Conditions and Diseases that Mimic and Overlap Childhood ADHD
Many psychiatric conditions — including anxiety, depression, substance abuse, and personality disorders — mimic or mask the symptoms of ADHD. Sometimes it's hard for a medical expert to know which disease or condition is causing which symptoms and how to best treat it.
A high percentage of children with ADHD also suffer from the comorbid disorders that commonly occur alongside ADHD, and which may exacerbate a physician's attempt to isolate and treat symptoms.
The most common overlapping diseases and conditions include clinical depression and anxiety, bipolar disorder, substance abuse, alcoholism, learning disorders, dyslexia, brain injuries, dementia, psychosis, hypothyroidism, hyperthyroidism, conduct disorder, speech and communication problems, sensory integration disorders, oppositional defiant disorder, and sleep disorders.

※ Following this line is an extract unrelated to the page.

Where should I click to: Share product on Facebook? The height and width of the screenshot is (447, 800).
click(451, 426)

Research shows that children with ADHD have three times the risk as the general population of suffering from major depression, and more than seven times the risk of suffering from dysthymia, or chronic low-level depression — the “never really happy” depression sometimes portrayed by comedian Woody Allen.

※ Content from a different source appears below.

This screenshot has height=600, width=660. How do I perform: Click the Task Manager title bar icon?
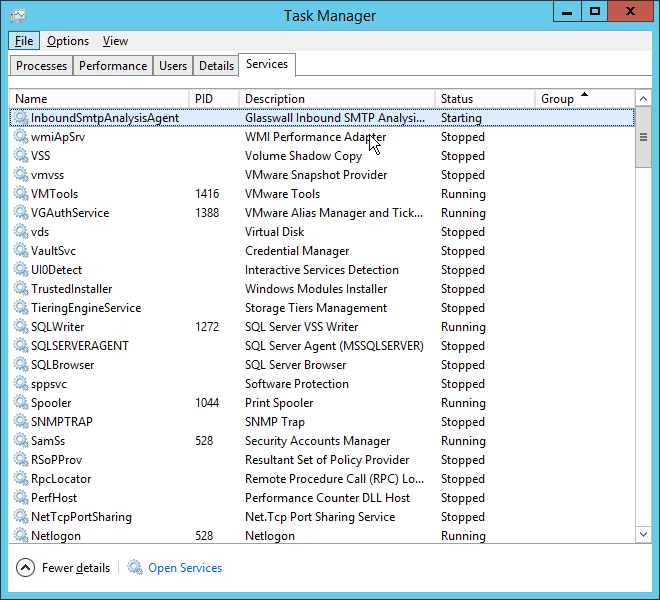coord(17,15)
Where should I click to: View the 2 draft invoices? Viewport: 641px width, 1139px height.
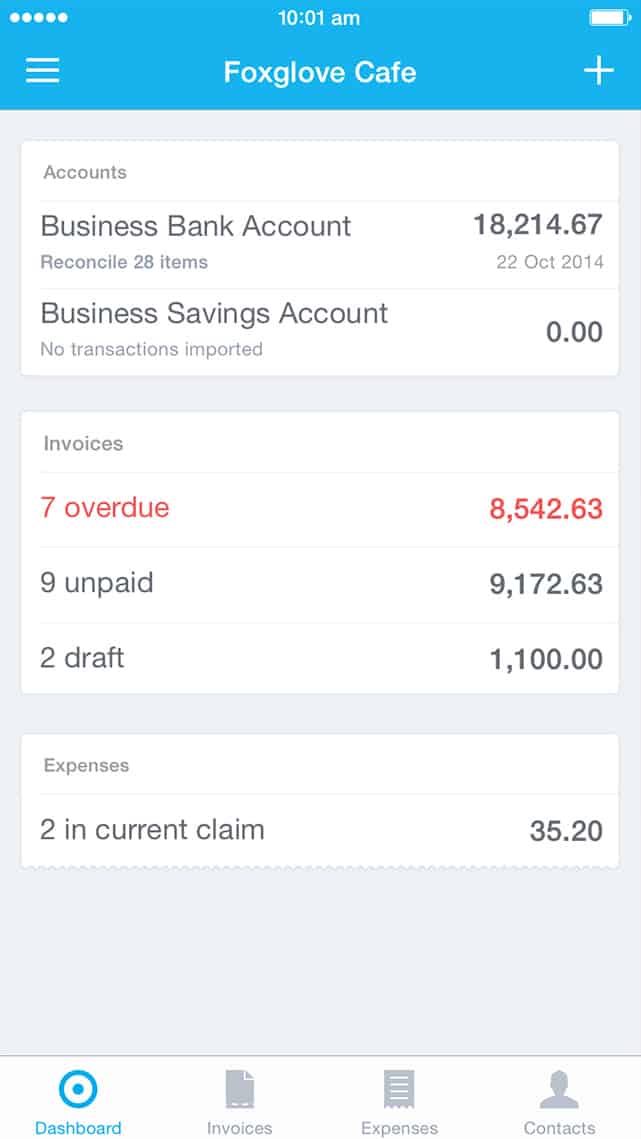click(x=320, y=658)
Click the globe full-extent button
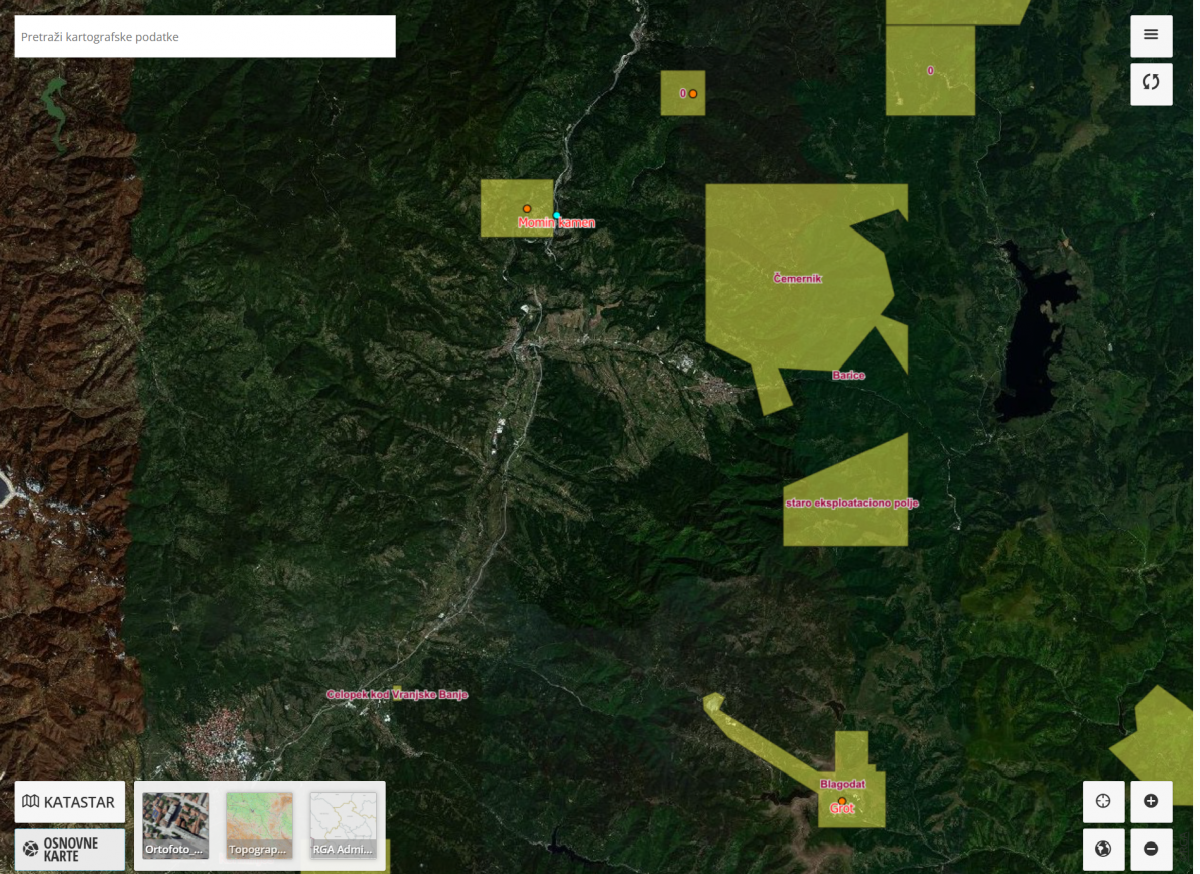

Researchers believe depression is more common among children with ADHD because the same neurobiological systems in the brain that control mood also control attention.
Another prominent theory holds that the relationship between ADHD and depression may result from the social and interpersonal difficulties experienced by many children with the disorder.

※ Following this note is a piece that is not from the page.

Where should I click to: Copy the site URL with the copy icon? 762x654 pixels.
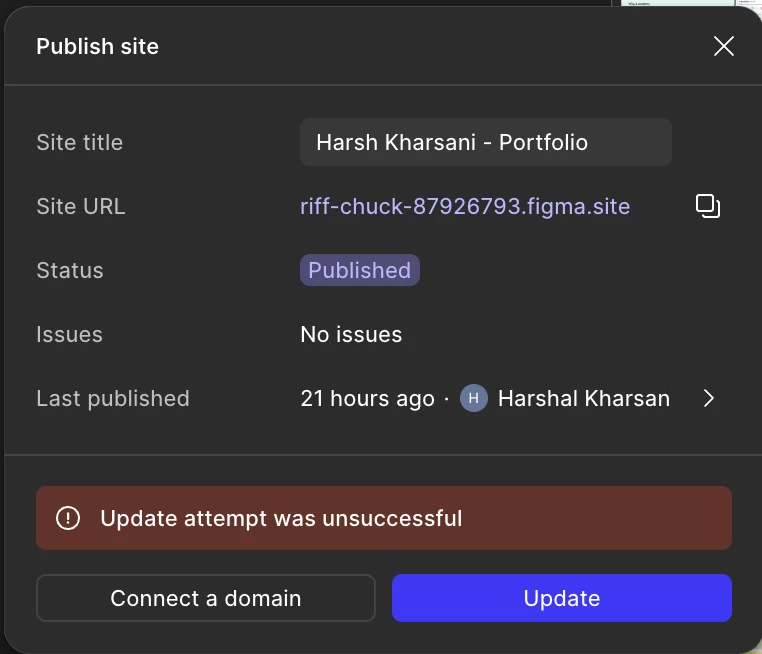coord(708,206)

While no one is sure why children with ADHD tend to be moody, grumpy, depressed, and pessimistic, scientists today believe the ADHD “downer personality” may be the result of neurological dysfunctions in the brain combined with a patient's emotional response to repeated failure, frustration, and disappointment in his life.
It takes a real pro — and often, many diagnostic tests — to differentiate between depression and ADHD. Both disorders are marked by moodiness, forgetfulness, an inability to pay attention, a lack of motivation, and feelings of helplessness and hopelessness. Complicating things is the fact that many medications used to treat childhood ADHD may also increase symptoms of depression.